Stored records

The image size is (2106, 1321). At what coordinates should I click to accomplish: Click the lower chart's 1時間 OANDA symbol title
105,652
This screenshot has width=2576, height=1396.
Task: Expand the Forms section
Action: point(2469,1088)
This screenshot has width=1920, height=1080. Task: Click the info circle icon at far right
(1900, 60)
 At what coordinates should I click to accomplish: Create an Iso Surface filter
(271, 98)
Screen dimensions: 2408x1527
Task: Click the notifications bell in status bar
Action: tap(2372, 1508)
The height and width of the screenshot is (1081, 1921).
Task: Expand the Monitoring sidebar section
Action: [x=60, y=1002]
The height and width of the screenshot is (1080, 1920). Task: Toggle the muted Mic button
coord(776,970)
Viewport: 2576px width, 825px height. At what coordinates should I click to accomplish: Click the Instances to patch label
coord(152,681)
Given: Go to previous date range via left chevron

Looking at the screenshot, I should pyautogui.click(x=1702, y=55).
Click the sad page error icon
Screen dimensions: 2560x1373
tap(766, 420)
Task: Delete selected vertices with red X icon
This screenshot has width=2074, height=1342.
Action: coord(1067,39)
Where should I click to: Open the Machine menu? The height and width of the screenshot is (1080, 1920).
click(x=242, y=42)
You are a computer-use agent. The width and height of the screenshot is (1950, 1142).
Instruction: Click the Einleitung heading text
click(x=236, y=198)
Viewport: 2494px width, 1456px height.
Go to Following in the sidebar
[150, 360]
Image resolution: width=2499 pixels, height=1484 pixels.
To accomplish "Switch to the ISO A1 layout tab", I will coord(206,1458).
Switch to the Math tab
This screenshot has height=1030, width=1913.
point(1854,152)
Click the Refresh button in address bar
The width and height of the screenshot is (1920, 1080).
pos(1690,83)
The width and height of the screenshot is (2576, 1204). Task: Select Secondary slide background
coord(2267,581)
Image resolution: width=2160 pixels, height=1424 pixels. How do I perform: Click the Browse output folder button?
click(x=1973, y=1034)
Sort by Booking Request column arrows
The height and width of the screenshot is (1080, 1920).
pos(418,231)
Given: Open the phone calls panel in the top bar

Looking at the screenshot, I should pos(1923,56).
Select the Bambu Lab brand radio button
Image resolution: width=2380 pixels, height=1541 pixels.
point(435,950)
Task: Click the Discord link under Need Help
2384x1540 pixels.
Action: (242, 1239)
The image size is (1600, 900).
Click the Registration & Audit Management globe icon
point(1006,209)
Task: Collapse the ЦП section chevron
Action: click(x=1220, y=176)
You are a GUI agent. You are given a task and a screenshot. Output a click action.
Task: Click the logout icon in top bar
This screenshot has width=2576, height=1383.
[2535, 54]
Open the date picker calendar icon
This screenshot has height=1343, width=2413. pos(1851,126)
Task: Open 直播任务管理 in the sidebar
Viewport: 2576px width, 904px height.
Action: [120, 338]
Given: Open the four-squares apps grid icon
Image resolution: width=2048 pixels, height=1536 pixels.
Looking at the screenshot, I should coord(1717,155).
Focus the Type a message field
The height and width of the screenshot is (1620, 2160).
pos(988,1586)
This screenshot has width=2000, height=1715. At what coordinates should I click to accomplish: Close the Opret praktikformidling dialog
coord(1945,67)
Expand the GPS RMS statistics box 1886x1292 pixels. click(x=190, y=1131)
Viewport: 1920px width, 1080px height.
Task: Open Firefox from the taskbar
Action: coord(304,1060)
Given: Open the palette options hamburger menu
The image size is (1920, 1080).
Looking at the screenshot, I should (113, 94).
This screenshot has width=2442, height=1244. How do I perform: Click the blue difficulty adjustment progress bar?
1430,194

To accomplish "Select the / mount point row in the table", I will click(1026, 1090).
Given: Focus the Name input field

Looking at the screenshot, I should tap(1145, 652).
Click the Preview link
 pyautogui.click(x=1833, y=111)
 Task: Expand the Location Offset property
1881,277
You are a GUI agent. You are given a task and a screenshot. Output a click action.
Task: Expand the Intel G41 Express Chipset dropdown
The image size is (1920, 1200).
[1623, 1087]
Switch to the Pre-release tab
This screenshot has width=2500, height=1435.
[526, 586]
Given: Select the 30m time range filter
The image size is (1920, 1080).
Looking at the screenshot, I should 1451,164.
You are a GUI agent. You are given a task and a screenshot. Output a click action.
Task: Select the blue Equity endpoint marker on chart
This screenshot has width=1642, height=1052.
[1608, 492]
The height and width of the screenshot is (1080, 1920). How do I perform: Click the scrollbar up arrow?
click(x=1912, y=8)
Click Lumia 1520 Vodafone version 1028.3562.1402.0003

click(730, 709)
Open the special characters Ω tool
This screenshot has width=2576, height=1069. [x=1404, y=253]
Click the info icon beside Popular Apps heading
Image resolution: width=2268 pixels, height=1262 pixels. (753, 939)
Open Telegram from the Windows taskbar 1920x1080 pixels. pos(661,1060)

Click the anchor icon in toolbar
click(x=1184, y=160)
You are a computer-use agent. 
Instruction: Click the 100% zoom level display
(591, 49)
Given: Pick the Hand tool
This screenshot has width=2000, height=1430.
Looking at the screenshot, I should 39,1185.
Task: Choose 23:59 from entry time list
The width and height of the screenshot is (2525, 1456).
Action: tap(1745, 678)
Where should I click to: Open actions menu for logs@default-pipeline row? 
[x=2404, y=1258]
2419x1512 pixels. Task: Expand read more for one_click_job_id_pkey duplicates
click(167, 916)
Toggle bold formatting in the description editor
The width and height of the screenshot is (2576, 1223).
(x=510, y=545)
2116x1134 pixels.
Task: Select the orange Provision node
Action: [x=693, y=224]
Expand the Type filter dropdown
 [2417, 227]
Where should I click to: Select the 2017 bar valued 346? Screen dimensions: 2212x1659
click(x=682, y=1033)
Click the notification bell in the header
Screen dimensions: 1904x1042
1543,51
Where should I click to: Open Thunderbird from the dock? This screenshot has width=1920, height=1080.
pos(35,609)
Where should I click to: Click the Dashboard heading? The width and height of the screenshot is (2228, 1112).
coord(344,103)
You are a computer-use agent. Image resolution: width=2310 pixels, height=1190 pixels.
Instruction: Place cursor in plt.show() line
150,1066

**Instructions for the task**
Give the entries again exactly, every one.

**Answer space**
The image size is (2106, 1321). At what coordinates should I click to accomplish: Click the lower chart's 1時間 OANDA symbol title
105,652
This screenshot has width=2576, height=1396.
Task: Expand the Forms section
Action: point(2469,1088)
This screenshot has width=1920, height=1080. Task: Click the info circle icon at far right
(1900, 60)
 At what coordinates should I click to accomplish: Create an Iso Surface filter
(271, 98)
Screen dimensions: 2408x1527
Task: Click the notifications bell in status bar
Action: tap(2372, 1508)
The height and width of the screenshot is (1081, 1921).
Task: Expand the Monitoring sidebar section
Action: [x=60, y=1002]
The height and width of the screenshot is (1080, 1920). Task: Toggle the muted Mic button
coord(776,970)
Viewport: 2576px width, 825px height. At what coordinates should I click to accomplish: Click the Instances to patch label
coord(152,681)
Given: Go to previous date range via left chevron

Looking at the screenshot, I should pyautogui.click(x=1702, y=55).
Click the sad page error icon
Screen dimensions: 2560x1373
tap(766, 420)
Task: Delete selected vertices with red X icon
This screenshot has width=2074, height=1342.
Action: coord(1067,39)
Where should I click to: Open the Machine menu? The height and width of the screenshot is (1080, 1920).
click(x=242, y=42)
You are a computer-use agent. The width and height of the screenshot is (1950, 1142).
Instruction: Click the Einleitung heading text
click(x=236, y=198)
Viewport: 2494px width, 1456px height.
Go to Following in the sidebar
[150, 360]
Image resolution: width=2499 pixels, height=1484 pixels.
To accomplish "Switch to the ISO A1 layout tab", I will coord(206,1458).
Switch to the Math tab
This screenshot has height=1030, width=1913.
point(1854,152)
Click the Refresh button in address bar
The width and height of the screenshot is (1920, 1080).
pos(1690,83)
The width and height of the screenshot is (2576, 1204). Task: Select Secondary slide background
coord(2267,581)
Image resolution: width=2160 pixels, height=1424 pixels. How do I perform: Click the Browse output folder button?
click(x=1973, y=1034)
Sort by Booking Request column arrows
The height and width of the screenshot is (1080, 1920).
pos(418,231)
Given: Open the phone calls panel in the top bar

Looking at the screenshot, I should pos(1923,56).
Select the Bambu Lab brand radio button
Image resolution: width=2380 pixels, height=1541 pixels.
point(435,950)
Task: Click the Discord link under Need Help
2384x1540 pixels.
Action: (242, 1239)
The image size is (1600, 900).
Click the Registration & Audit Management globe icon
point(1006,209)
Task: Collapse the ЦП section chevron
Action: click(x=1220, y=176)
You are a GUI agent. You are given a task and a screenshot. Output a click action.
Task: Click the logout icon in top bar
This screenshot has width=2576, height=1383.
[2535, 54]
Open the date picker calendar icon
This screenshot has height=1343, width=2413. pos(1851,126)
Task: Open 直播任务管理 in the sidebar
Viewport: 2576px width, 904px height.
Action: [120, 338]
Given: Open the four-squares apps grid icon
Image resolution: width=2048 pixels, height=1536 pixels.
Looking at the screenshot, I should coord(1717,155).
Focus the Type a message field
The height and width of the screenshot is (1620, 2160).
pos(988,1586)
This screenshot has width=2000, height=1715. At what coordinates should I click to accomplish: Close the Opret praktikformidling dialog
coord(1945,67)
Expand the GPS RMS statistics box 1886x1292 pixels. click(x=190, y=1131)
Viewport: 1920px width, 1080px height.
Task: Open Firefox from the taskbar
Action: coord(304,1060)
Given: Open the palette options hamburger menu
The image size is (1920, 1080).
Looking at the screenshot, I should (113, 94).
This screenshot has width=2442, height=1244. How do I perform: Click the blue difficulty adjustment progress bar?
1430,194

To accomplish "Select the / mount point row in the table", I will click(1026, 1090).
Given: Focus the Name input field

Looking at the screenshot, I should tap(1145, 652).
Click the Preview link
 pyautogui.click(x=1833, y=111)
 Task: Expand the Location Offset property
1881,277
You are a GUI agent. You are given a task and a screenshot. Output a click action.
Task: Expand the Intel G41 Express Chipset dropdown
The image size is (1920, 1200).
[1623, 1087]
Switch to the Pre-release tab
This screenshot has width=2500, height=1435.
[526, 586]
Given: Select the 30m time range filter
The image size is (1920, 1080).
Looking at the screenshot, I should 1451,164.
You are a GUI agent. You are given a task and a screenshot. Output a click action.
Task: Select the blue Equity endpoint marker on chart
This screenshot has width=1642, height=1052.
[1608, 492]
The height and width of the screenshot is (1080, 1920). How do I perform: Click the scrollbar up arrow?
click(x=1912, y=8)
Click Lumia 1520 Vodafone version 1028.3562.1402.0003

click(730, 709)
Open the special characters Ω tool
This screenshot has width=2576, height=1069. [x=1404, y=253]
Click the info icon beside Popular Apps heading
Image resolution: width=2268 pixels, height=1262 pixels. (753, 939)
Open Telegram from the Windows taskbar 1920x1080 pixels. pos(661,1060)

Click the anchor icon in toolbar
click(x=1184, y=160)
You are a computer-use agent. 
Instruction: Click the 100% zoom level display
(591, 49)
Given: Pick the Hand tool
This screenshot has width=2000, height=1430.
Looking at the screenshot, I should 39,1185.
Task: Choose 23:59 from entry time list
The width and height of the screenshot is (2525, 1456).
Action: tap(1745, 678)
Where should I click to: Open actions menu for logs@default-pipeline row? 
[x=2404, y=1258]
2419x1512 pixels. Task: Expand read more for one_click_job_id_pkey duplicates
click(167, 916)
Toggle bold formatting in the description editor
The width and height of the screenshot is (2576, 1223).
(x=510, y=545)
2116x1134 pixels.
Task: Select the orange Provision node
Action: [x=693, y=224]
Expand the Type filter dropdown
 [2417, 227]
Where should I click to: Select the 2017 bar valued 346? Screen dimensions: 2212x1659
click(x=682, y=1033)
Click the notification bell in the header
Screen dimensions: 1904x1042
1543,51
Where should I click to: Open Thunderbird from the dock? This screenshot has width=1920, height=1080.
pos(35,609)
Where should I click to: Click the Dashboard heading? The width and height of the screenshot is (2228, 1112).
coord(344,103)
You are a computer-use agent. Image resolution: width=2310 pixels, height=1190 pixels.
Instruction: Place cursor in plt.show() line
150,1066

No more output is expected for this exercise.